Methodological Strengths

  • Large prospective cohort with standardized low-dose CT protocol and defined performance metrics.
  • Inclusive recruitment across 329 primary care practices in a diverse metropolitan area.

Limitations

  • Baseline round analysis; long-term mortality impact not assessed here.
  • Benign resection rate (11.6%) indicates potential for further optimization of nodule management algorithms.

Future Directions: Evaluate longitudinal outcomes (mortality, overdiagnosis), refine risk models and nodule management to reduce benign resections, and assess equity and adherence in program scale-up.

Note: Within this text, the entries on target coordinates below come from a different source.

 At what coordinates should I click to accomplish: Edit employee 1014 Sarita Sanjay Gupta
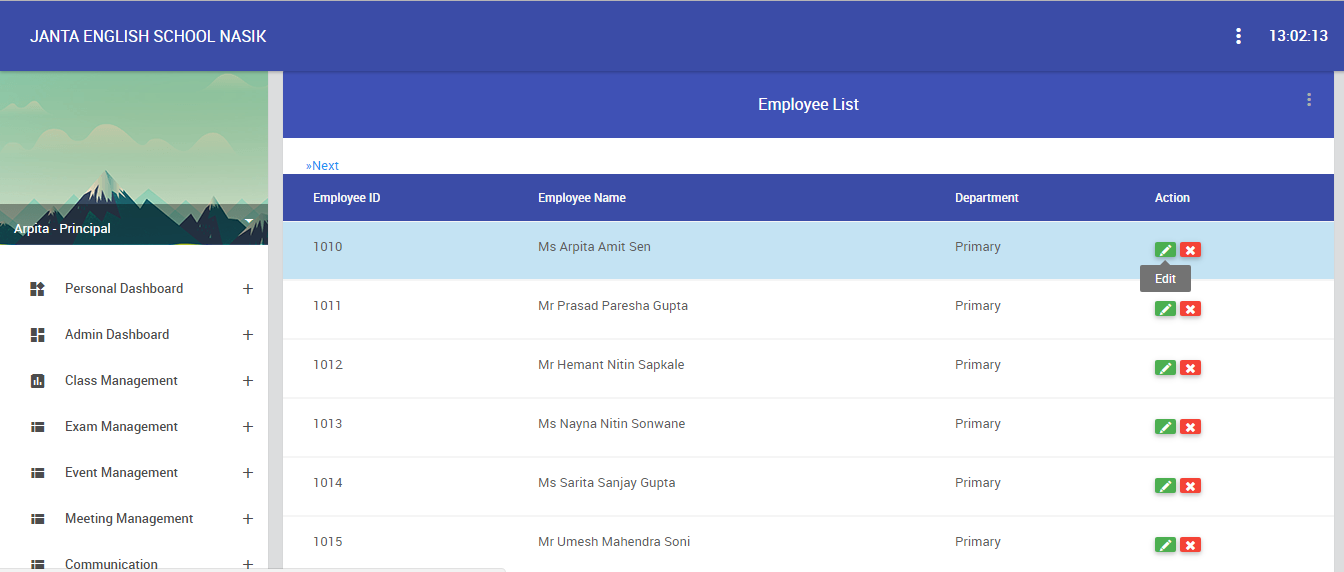(1165, 486)
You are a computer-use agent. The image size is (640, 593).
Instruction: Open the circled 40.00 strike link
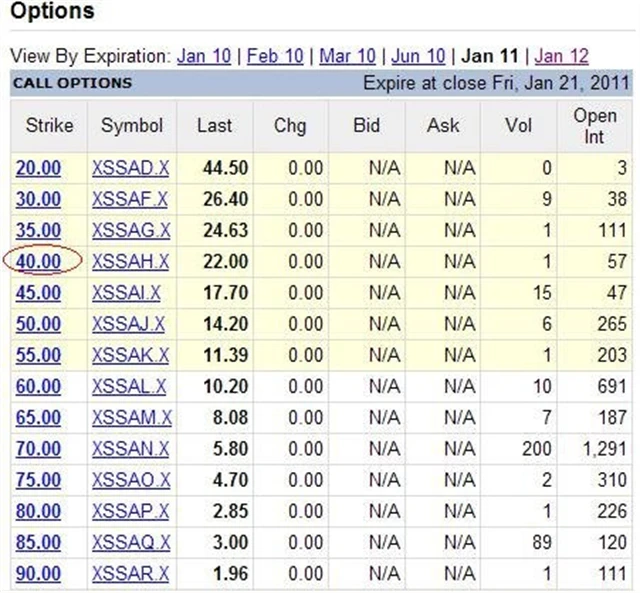(x=38, y=262)
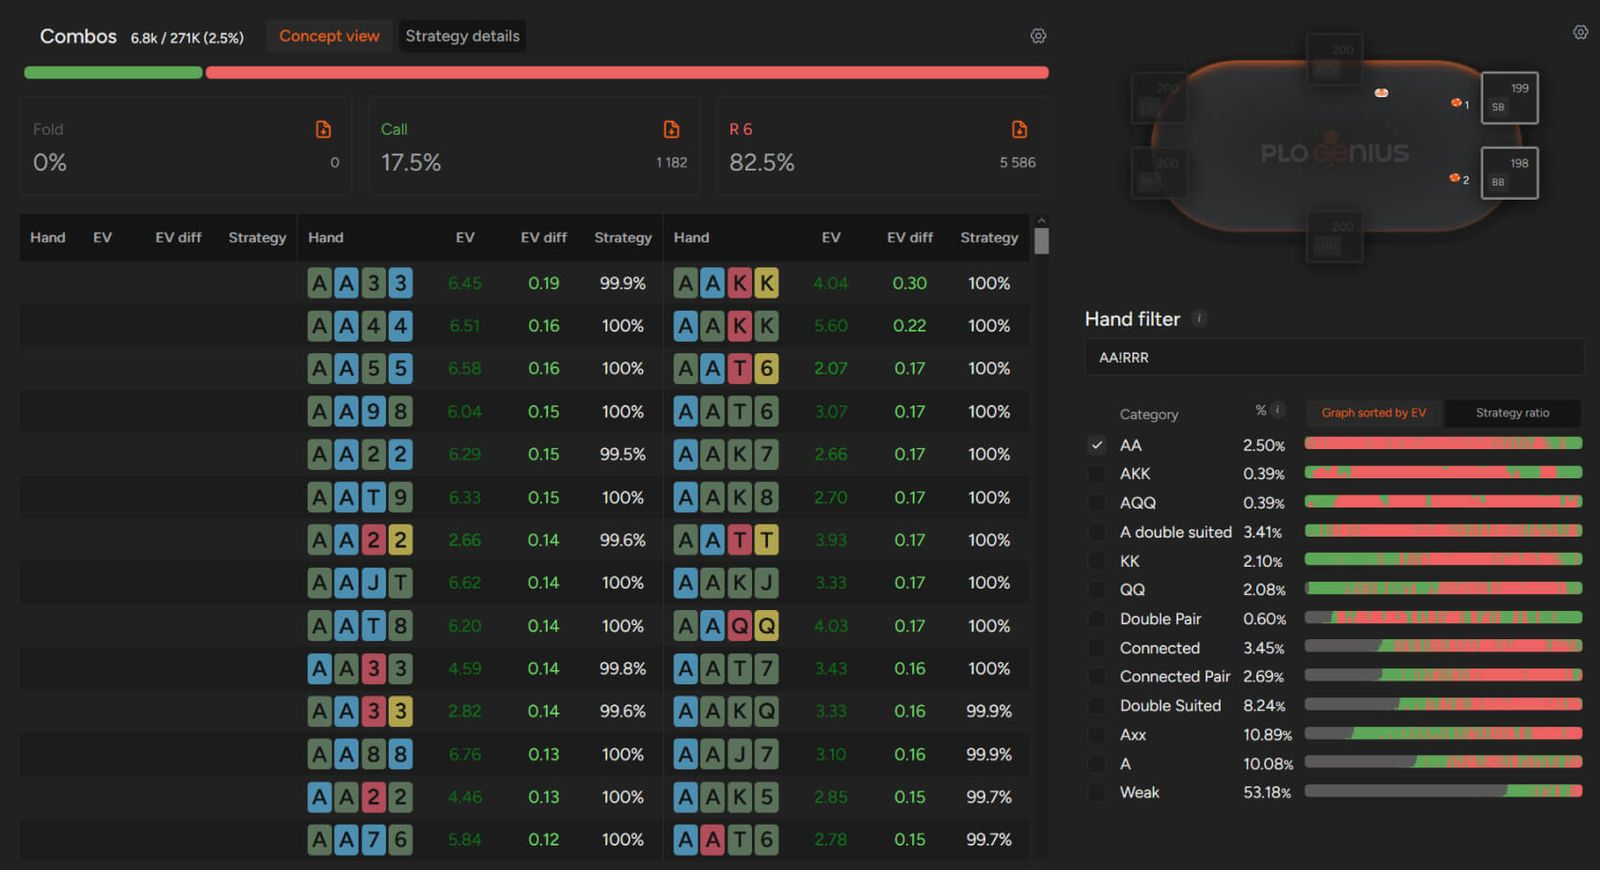Select Graph sorted by EV button
Screen dimensions: 1600x870
pos(1373,413)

3. Determinants of transvenous phrenic nerve stimulation-induced improvements in left ventricular function in central sleep apnea and heart failure.

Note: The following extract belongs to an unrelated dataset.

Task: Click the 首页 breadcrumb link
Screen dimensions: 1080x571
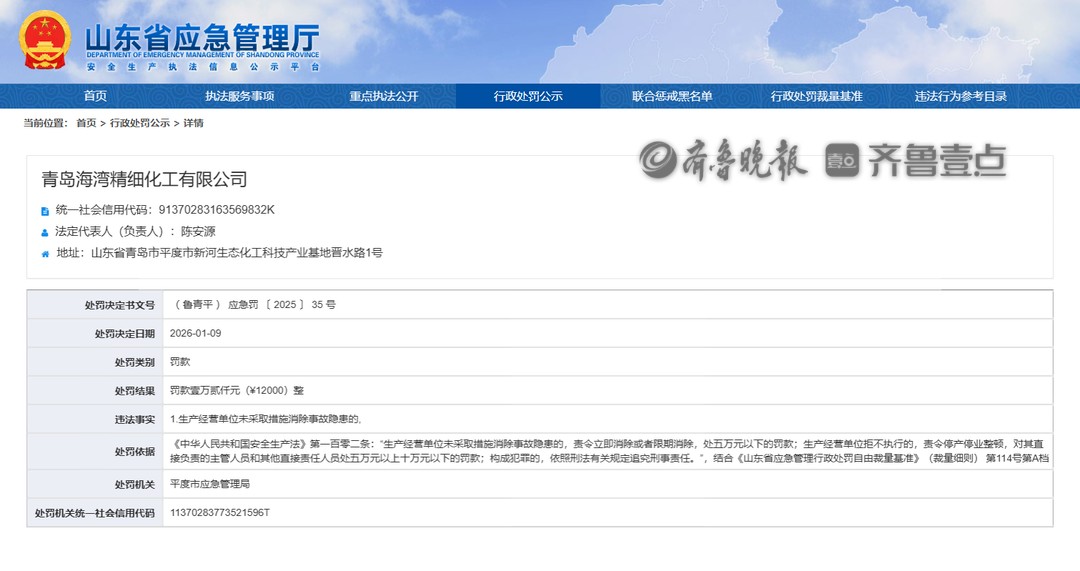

70Level IIICohortSleep · 2025PMID: 40155060

Secondary analyses of the remedē pivotal trial identified that patients with high respiratory event-related heart rate surges (>14.6 bpm) experienced greater LVEF improvement with TPNS versus control (interaction estimate +7.8%). Benefits in LVEF persisted through 12 months in the high-∆HR subgroup but were absent in the low-∆HR subgroup.

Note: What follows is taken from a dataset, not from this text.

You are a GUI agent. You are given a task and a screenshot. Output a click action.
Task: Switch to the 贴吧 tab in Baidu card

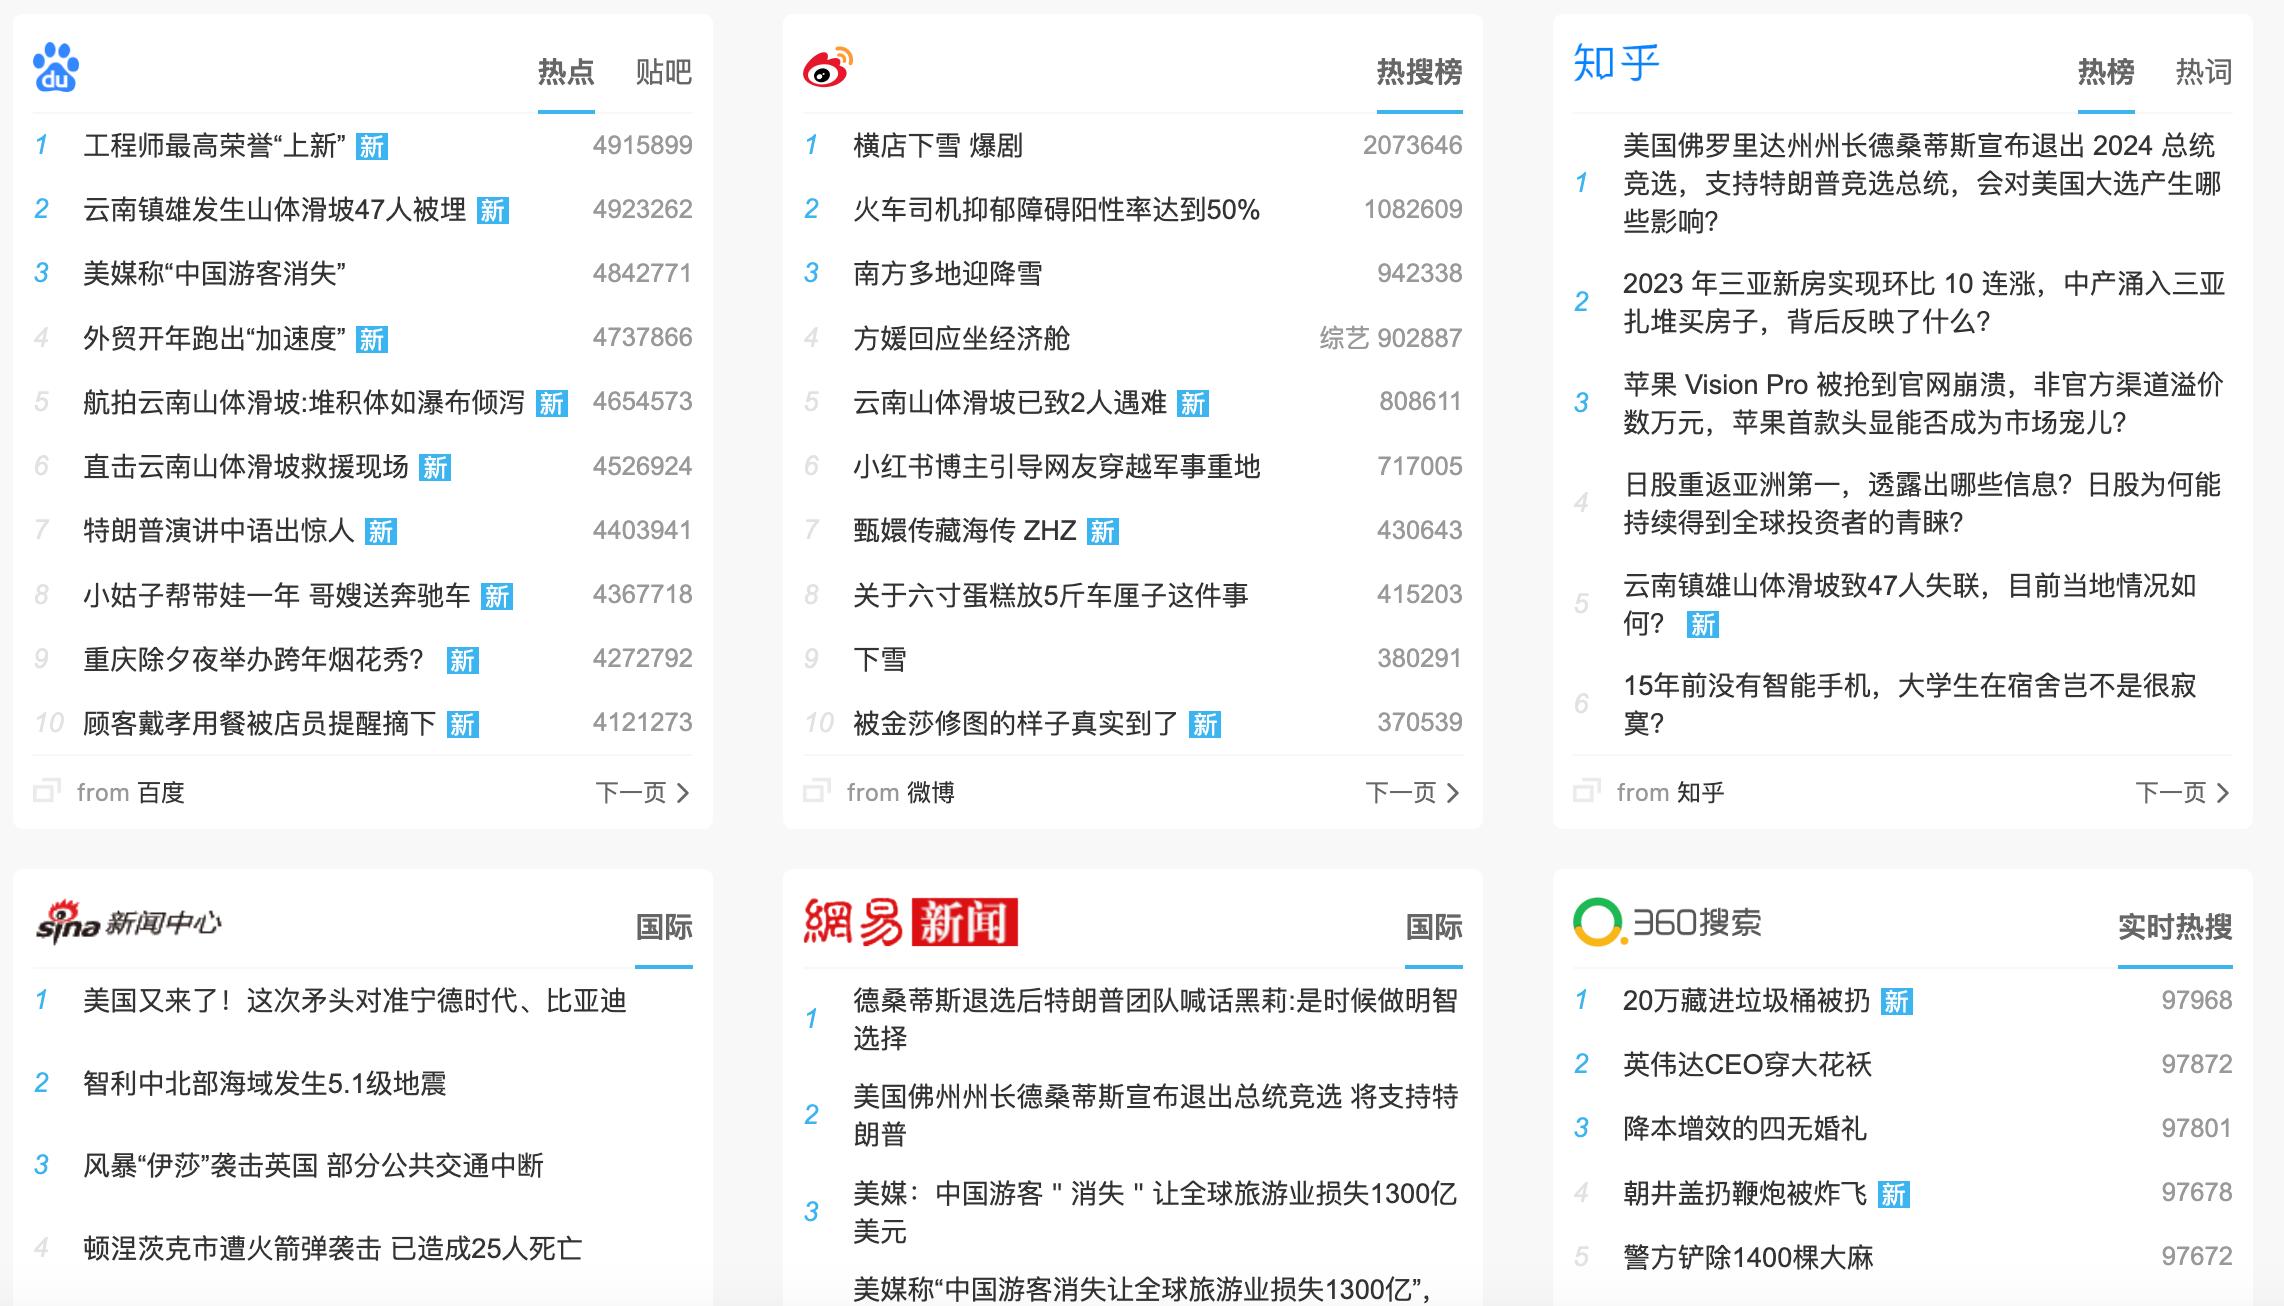[663, 72]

Impact: Introduces a practical, physiology-based biomarker (∆HR) to identify heart failure patients with CSA who may derive cardiac functional benefit from TPNS, enabling precision therapy.

Clinical Implications: Measuring event-related ∆HR on baseline polysomnography may guide selection for TPNS in HF with CSA, prioritizing patients likely to improve LVEF and potentially clinical outcomes.

Key Findings

  • High ∆HR subgroup (>14.6 bpm) showed greater LVEF improvement with TPNS vs control (interaction estimate +7.8%, 95% CI 0.37–15.2; pinteraction=0.04).
  • Sustained LVEF gains at 6, 9, and 12 months in high-∆HR subgroup; no improvements in low-∆HR subgroup.
  • Supports ∆HR as a marker of sympathetic overactivity that may mediate TPNS cardiac benefits.

Methodological Strengths

  • Predefined physiologic metric (∆HR) quantified from polysomnography with echocardiographic LVEF endpoints.
  • Longitudinal assessment demonstrating durability of effect up to 12 months.

Limitations

  • Secondary analysis with subgroup interaction; limited sample size and sex imbalance (74 men, 5 women).
  • Not powered for hard clinical outcomes; generalizability to broader CSA-HF populations requires validation.

Future Directions: Prospective trials stratifying by ∆HR to confirm predictive enrichment, explore mechanisms linking sympathetic surges to TPNS response, and assess impacts on clinical outcomes.